管理者用のボタンをクリックすると、フォーム[F_パスワード]が開くように設定します。
ここでは、[顧客一覧を参照]と、[管理者用]という標題を付けています。
管理者用ボタンをクリックすると、フォーム[F_パスワード]が開くように設定します。
[管理者用]ボタンの埋め込みマクロです。
埋め込みマクロでフォームに制限をかける
[顧客一覧を参照]ボタンをクリックしたら、フォーム[F_顧客一覧]を開くようにするのですが、制限をかけたフォームにします。
マクロで以下の4つの内容で制限をかけます。
- フォームのデータモードは編集ができないように[読み取り専用]にします。
- フォームのレコードソースを[Q_一般]にします。
- [Excelへ出力]ボタンを非表示にします。
- フォームヘッダーのタイトルを変更します。
[顧客一覧を参照]ボタンのプロパティを表示して、マクロツールを表示します。
[F_顧客一覧]を[読み取り専用]で開く
まず、[フォームを開く]アクションを選択します。

+++

抜粋箇所の「管理者用のボタンをクリックす」から「限をかけたフォームにします。」までを、その二つの語句も含めて一字一句そのまま書き写してください。 後に続く一覧は、ここでは使いません。

▸ **データ一覧**
+++

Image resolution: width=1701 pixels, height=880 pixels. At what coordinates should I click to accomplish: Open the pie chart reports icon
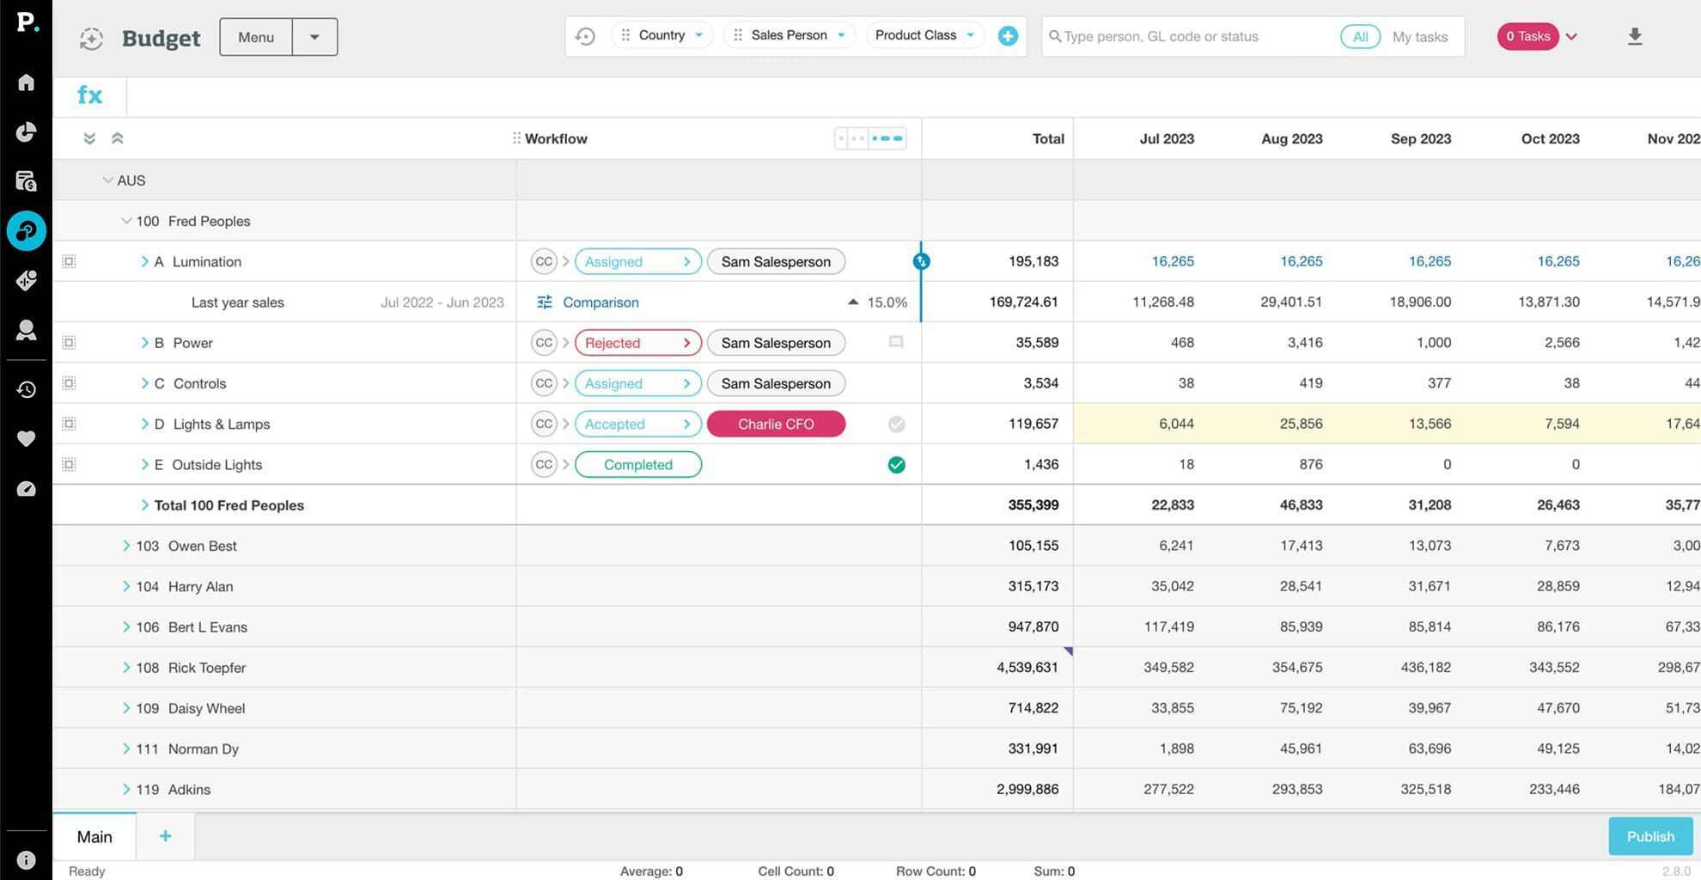[26, 131]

+++

▸ **解答**
管理者用のボタンをクリックすると、フォーム[F_パスワード]が開くように設定します。
ここでは、[顧客一覧を参照]と、[管理者用]という標題を付けています。
管理者用ボタンをクリックすると、フォーム[F_パスワード]が開くように設定します。
[管理者用]ボタンの埋め込みマクロです。
埋め込みマクロでフォームに制限をかける
[顧客一覧を参照]ボタンをクリックしたら、フォーム[F_顧客一覧]を開くようにするのですが、制限をかけたフォームにします。